Rather than paraphrase the news, I will excerpt from the article by Wyatt Buchanan in today’s San Francisco Chronicle:
When San Francisco Mayor Gavin Newsom ordered city officials to marry same-sex couples -- a defiant act two years ago that soon was emulated in Portland, Ore., and New Paltz, N.Y. -- gay rights supporters in Seattle demanded that their elected officials do the same.
Instead, King County Executive Ron Sims placed an unusual phone call.
“He said, ‘I don’t want to break the law. Will you please sue me to strike down the law?’ ” said Lisa M. Stone, executive director of the Northwest Women’s Law Center. “That’s not a call we get very often.”
“The cases present constitutional issues that judges haven’t thought about a great deal yet,” said Matt Coles, director of the American Civil Liberties Union’s Lesbian and Gay Rights Project. “It’s not just the narrow issue of marriage but how you think about laws that discriminate against gay people under the equal protection clause, how you think about what a fundamental right is.
La Parola didn’t invent the concepts of equal protection and the universality of civil liberties. But we have been saying for years that same-sex couples have been denied the same constitutional protections that other Americans take for granted.
It isn’t about what America feels like “sanctioning” or approving, though America has a 200+ year track record of clinging to the popular idea that your constitutional rights can be subordinated to popular approval. That’s right: in order for you to exercise a constitutional right, you may have to wait and see when – if ever – a committee of your friends and neighbors ratifies that right for everyone, or just for themselves.
In the past, this precedence of inconsistency seemed to excuse the many politically active religious groups who campaigned agressively to deny fundamental liberties to others, such as same-sex couples.
The Constitution says the right to keep and bear arms shall not be infringed, but when the citizens of the good City of San Francisco vote to ban handguns, listen to these same partisans scream!
I and my partner of fifteen years had always wanted to obtain a marriage license. It wasn’t a matter of commitment – our partnership was already a devoted lifetime commitment. It was a matter of respect, dignity, and equal protection under the law. We thought of Amsterdam, or groundbreaking San Francisco. A marriage that gets shot down in the courts is denigrating. And, what were we to do: get married in ten different localities, in the hope that one would survive court challenges?
My partner Bob Sibley died last year, after a long battle with cancer. I will always regret that, in his lifetime, he never saw equality and recognition in our nation, or even in our state, for a domestic home life that was always the same for every day of our fifteen years together: a commitment to the household, and to each other, forever.

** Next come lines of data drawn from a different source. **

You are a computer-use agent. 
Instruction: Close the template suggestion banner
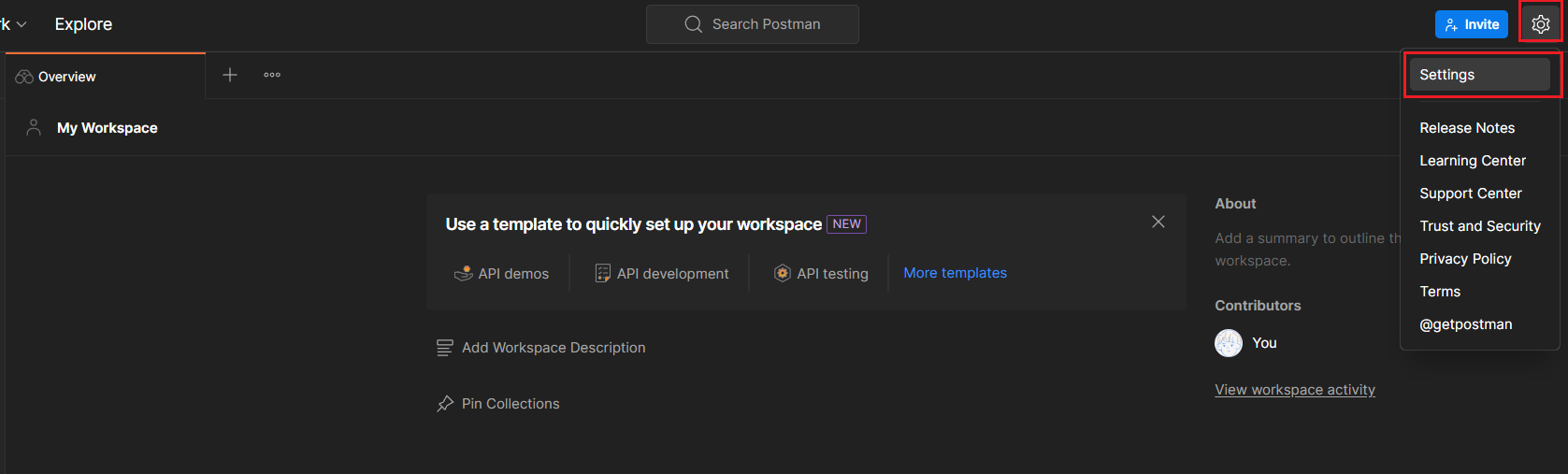point(1158,222)
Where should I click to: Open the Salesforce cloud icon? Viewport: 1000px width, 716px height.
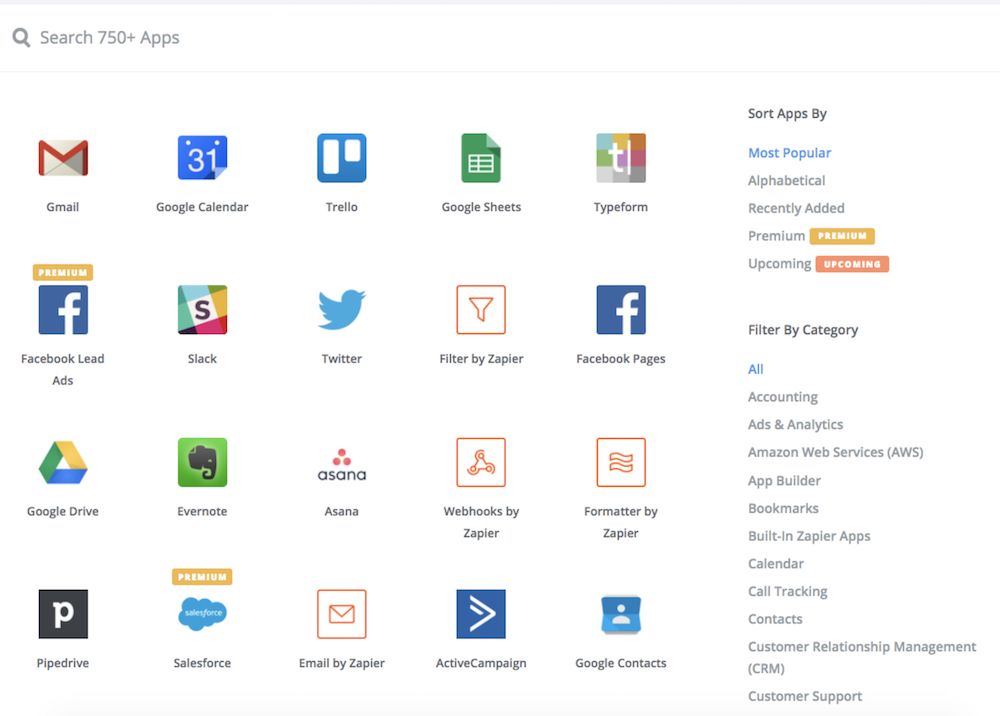(x=202, y=614)
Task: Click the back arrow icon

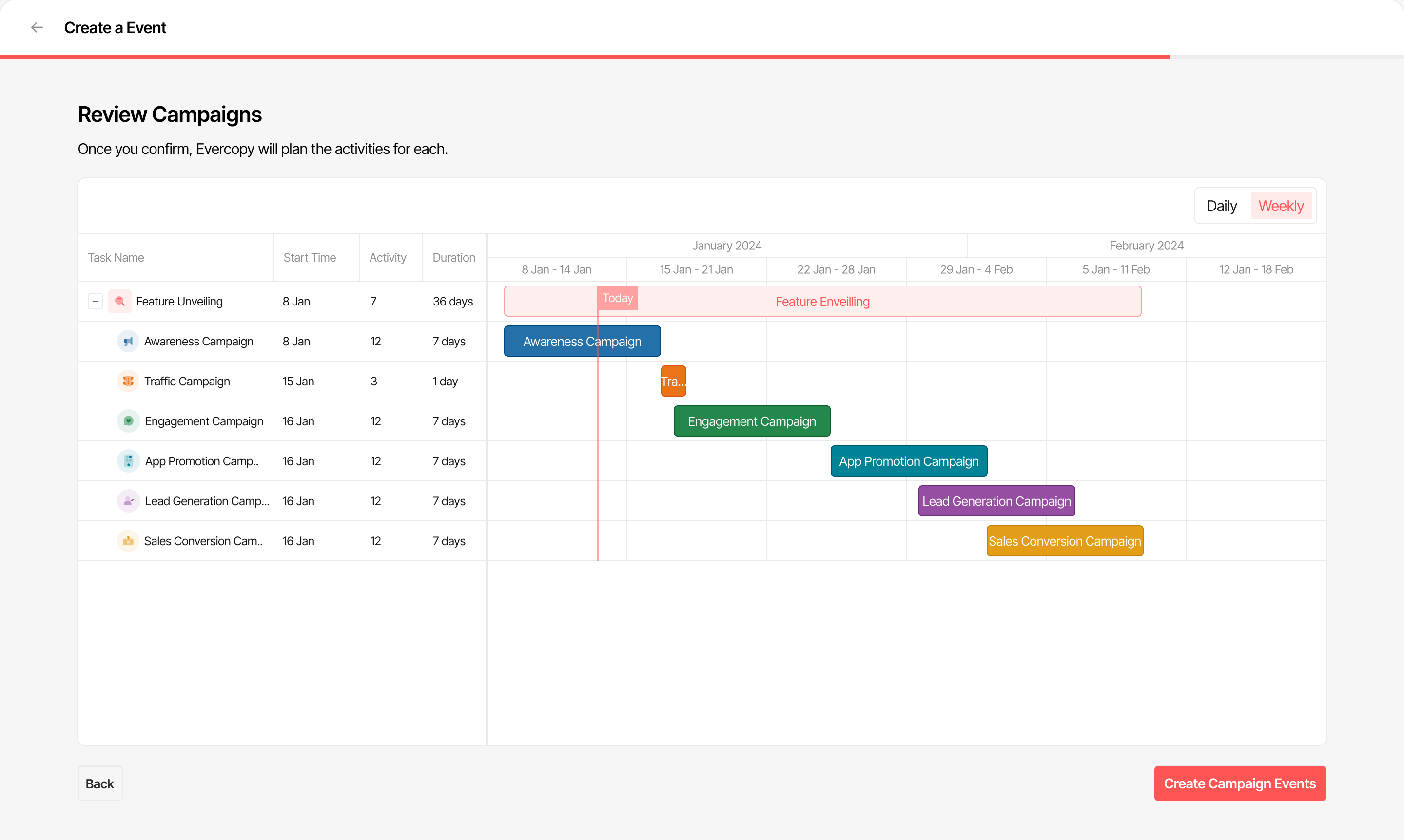Action: (x=37, y=27)
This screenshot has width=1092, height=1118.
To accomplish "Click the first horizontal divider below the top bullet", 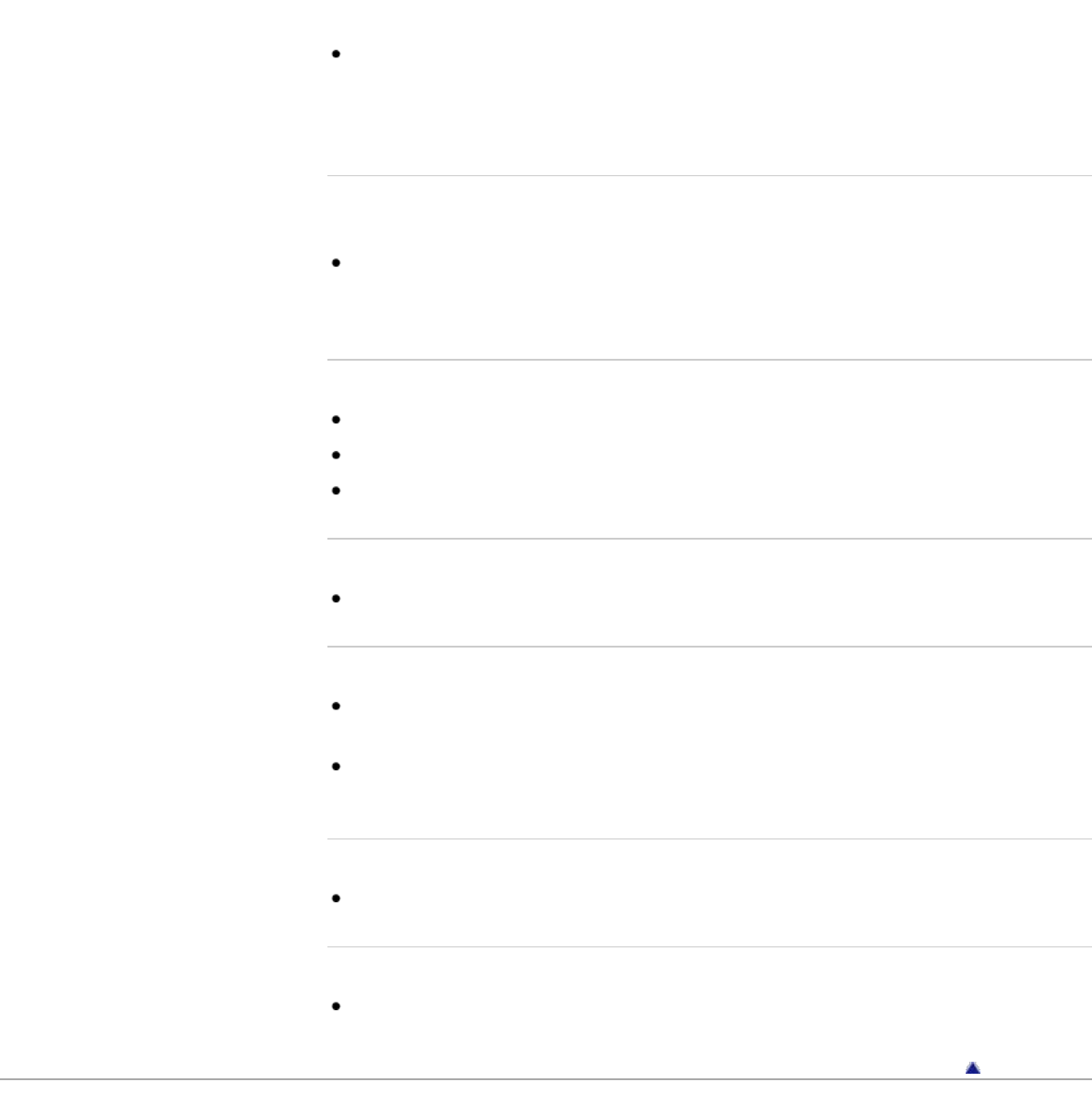I will 708,175.
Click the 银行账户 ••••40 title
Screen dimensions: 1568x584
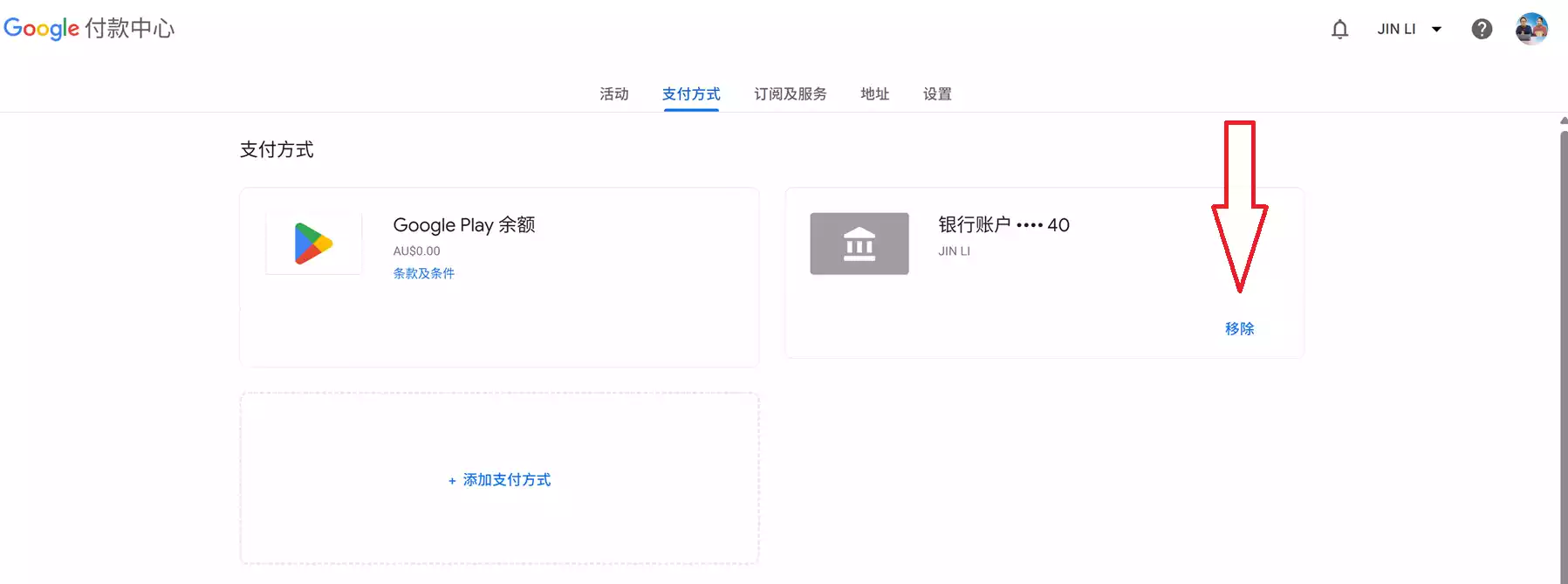pos(1003,224)
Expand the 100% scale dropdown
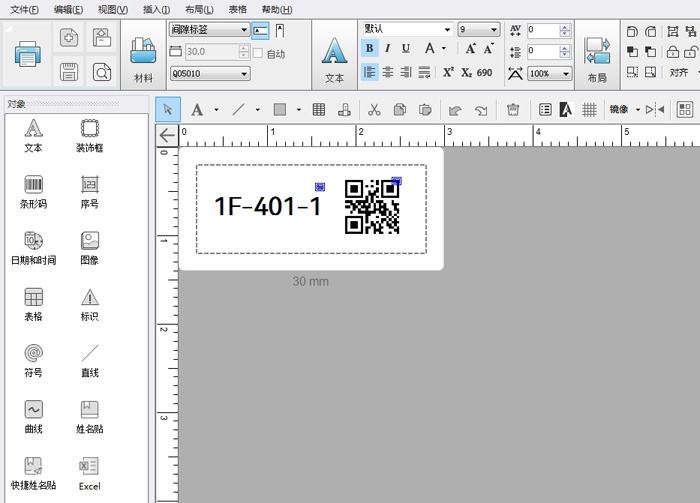 click(550, 74)
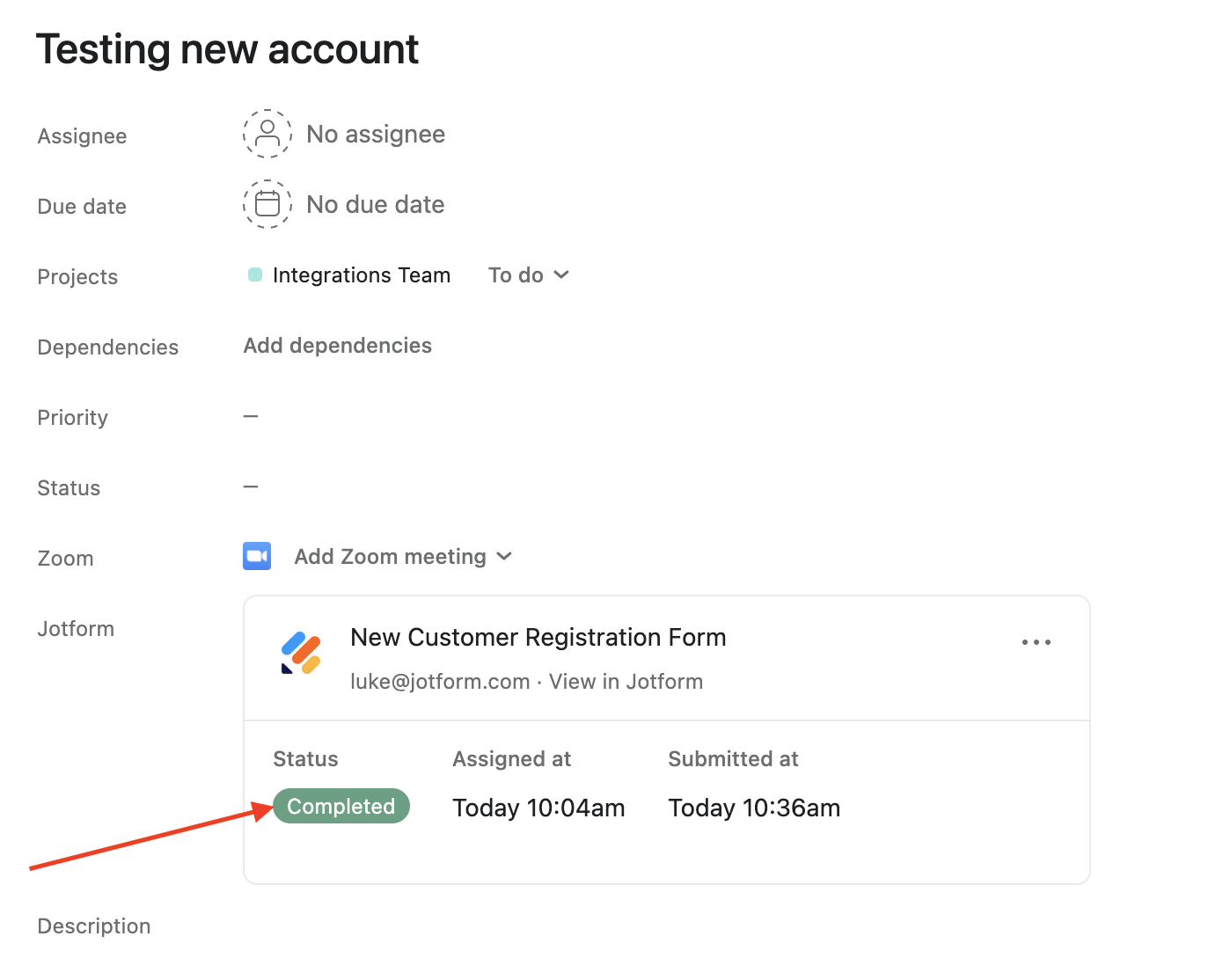Expand the To do section dropdown
The image size is (1223, 980).
tap(529, 275)
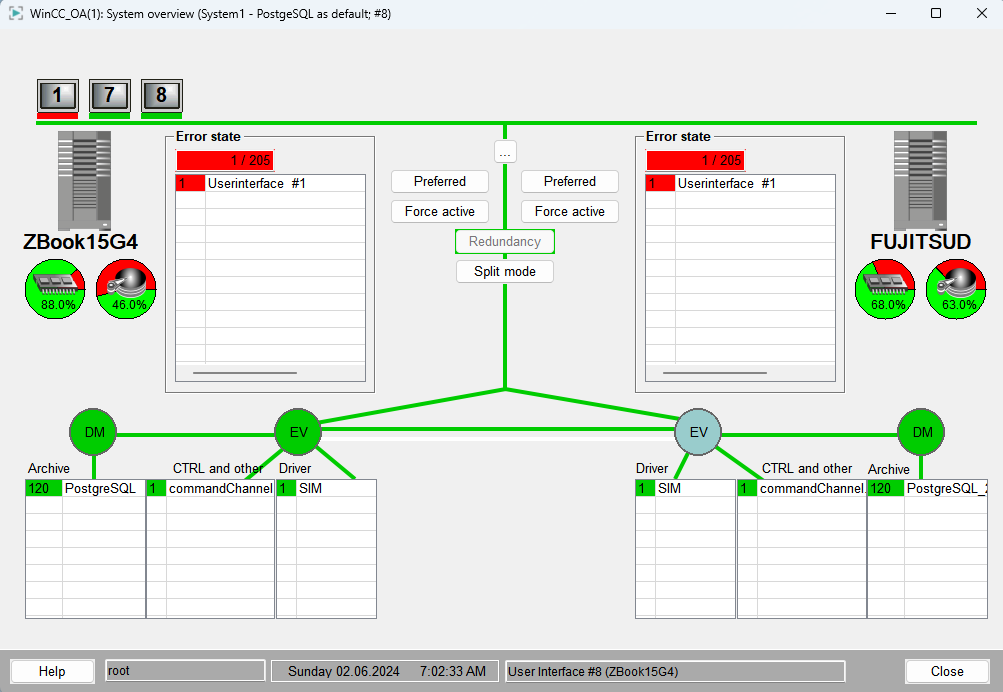This screenshot has height=692, width=1003.
Task: Expand the ellipsis button above Preferred
Action: 505,152
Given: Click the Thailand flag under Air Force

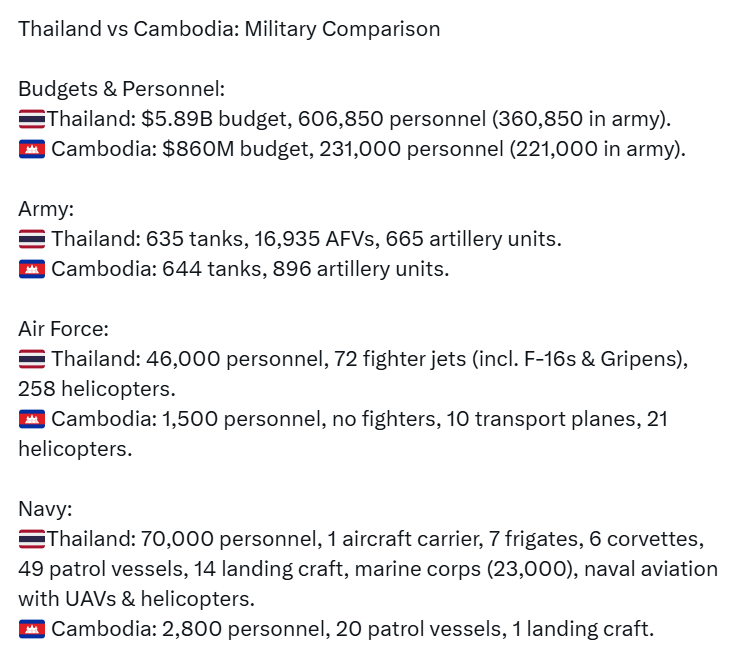Looking at the screenshot, I should point(32,359).
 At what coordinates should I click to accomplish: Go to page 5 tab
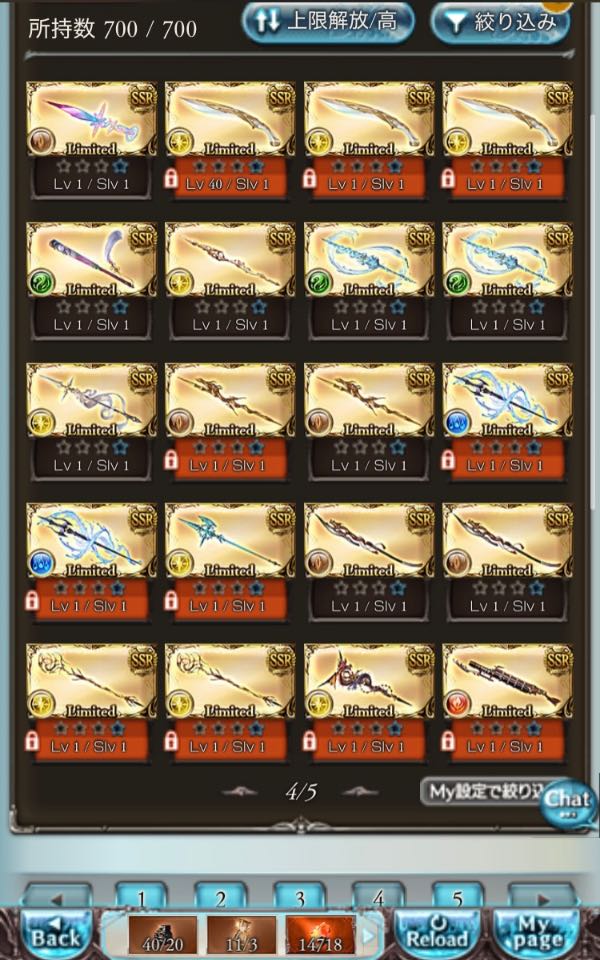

How many lifetimes will it take?
Those who think that civil rights aren’t a right, but a privilege that can be revoked or denied, better not complain about their Second Amendment rights, or wave the flag or the great Constitution in our faces. Those who are unable or unwilling to defend the rights of others haven’t really forfeited anyone’s rights, even their own.
What they have forfeited is their own credibility whenever they try to selectively defend some rights and deny others. And they keep good company: this thinking goes all the way up to the Supreme Court.
Heresy? If civil liberties really were a juggling act, in which some parties must do without the rights of full citizenship so that others may take pleasure in theirs more fully, then how are civil liberty guarantees better than just a Soviet-style farce? If that were the case, should we then proclaim that the great American experiment really failed?
In another era, Americans believed in the sacred tenet of “Live and Let Live”, even though we didn’t practice it. Let’s hope for all our sakes we see the light before it’s too late for any of us.